● Task statement: Return only those lines of the listing that hold the word "will".

● Given data:
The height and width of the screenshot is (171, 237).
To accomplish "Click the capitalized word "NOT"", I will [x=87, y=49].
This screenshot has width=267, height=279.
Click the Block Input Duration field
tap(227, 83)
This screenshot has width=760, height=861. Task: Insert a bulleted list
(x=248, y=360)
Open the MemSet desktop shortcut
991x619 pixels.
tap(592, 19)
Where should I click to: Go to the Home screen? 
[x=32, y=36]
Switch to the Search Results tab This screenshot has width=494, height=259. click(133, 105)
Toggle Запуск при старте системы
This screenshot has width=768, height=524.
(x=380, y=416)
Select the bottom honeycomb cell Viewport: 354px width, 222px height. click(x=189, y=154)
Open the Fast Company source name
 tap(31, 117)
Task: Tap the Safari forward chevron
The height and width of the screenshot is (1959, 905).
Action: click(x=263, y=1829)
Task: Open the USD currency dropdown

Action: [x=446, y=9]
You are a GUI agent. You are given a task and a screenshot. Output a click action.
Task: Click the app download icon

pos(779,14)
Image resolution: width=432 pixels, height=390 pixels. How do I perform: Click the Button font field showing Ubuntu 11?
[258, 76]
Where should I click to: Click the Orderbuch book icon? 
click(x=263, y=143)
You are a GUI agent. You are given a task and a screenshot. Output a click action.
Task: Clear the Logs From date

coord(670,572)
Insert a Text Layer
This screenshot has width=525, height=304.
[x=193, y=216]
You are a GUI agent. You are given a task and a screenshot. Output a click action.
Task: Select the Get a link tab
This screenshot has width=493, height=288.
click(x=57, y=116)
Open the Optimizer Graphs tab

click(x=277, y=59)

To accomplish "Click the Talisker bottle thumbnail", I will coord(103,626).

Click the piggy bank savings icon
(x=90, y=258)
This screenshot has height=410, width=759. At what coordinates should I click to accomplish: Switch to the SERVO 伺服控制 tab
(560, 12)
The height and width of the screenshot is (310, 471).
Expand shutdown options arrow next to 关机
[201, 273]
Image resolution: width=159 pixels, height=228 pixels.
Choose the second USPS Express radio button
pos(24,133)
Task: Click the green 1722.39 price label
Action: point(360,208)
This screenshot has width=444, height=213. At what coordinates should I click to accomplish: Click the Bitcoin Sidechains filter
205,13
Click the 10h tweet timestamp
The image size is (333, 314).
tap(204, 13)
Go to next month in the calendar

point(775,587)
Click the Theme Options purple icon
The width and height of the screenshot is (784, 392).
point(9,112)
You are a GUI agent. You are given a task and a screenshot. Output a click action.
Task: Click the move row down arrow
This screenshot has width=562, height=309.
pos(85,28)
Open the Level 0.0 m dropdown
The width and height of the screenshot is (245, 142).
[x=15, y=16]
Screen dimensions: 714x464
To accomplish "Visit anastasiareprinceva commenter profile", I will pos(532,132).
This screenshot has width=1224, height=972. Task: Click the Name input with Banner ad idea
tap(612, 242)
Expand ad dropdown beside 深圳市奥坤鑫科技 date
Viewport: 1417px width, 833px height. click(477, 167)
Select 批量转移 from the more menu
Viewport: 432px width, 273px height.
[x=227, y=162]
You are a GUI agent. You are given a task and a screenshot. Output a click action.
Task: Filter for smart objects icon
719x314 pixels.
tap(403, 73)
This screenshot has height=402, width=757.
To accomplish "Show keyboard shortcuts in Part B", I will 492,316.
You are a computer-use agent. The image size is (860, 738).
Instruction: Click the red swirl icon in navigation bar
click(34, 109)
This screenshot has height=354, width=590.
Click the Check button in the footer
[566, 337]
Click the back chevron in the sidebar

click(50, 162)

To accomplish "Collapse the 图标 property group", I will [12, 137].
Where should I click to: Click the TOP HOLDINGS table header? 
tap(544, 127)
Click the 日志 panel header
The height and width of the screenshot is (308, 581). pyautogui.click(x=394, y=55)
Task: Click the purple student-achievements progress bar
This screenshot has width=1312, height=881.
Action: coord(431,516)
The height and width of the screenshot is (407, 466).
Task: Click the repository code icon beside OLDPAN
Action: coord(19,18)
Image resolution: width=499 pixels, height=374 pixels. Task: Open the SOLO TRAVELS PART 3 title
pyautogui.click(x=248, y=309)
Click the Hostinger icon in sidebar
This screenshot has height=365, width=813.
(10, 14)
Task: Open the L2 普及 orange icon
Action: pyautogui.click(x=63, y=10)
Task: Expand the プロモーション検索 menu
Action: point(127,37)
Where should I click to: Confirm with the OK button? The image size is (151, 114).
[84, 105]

● Reply:
To accomplish "Click the capitalized word "NOT"", I will [x=87, y=49].
To accomplish "Click the Talisker bottle thumbnail", I will coord(103,626).
To accomplish "Visit anastasiareprinceva commenter profile", I will pos(532,132).
To accomplish "Show keyboard shortcuts in Part B", I will 492,316.
To accomplish "Collapse the 图标 property group", I will [12, 137].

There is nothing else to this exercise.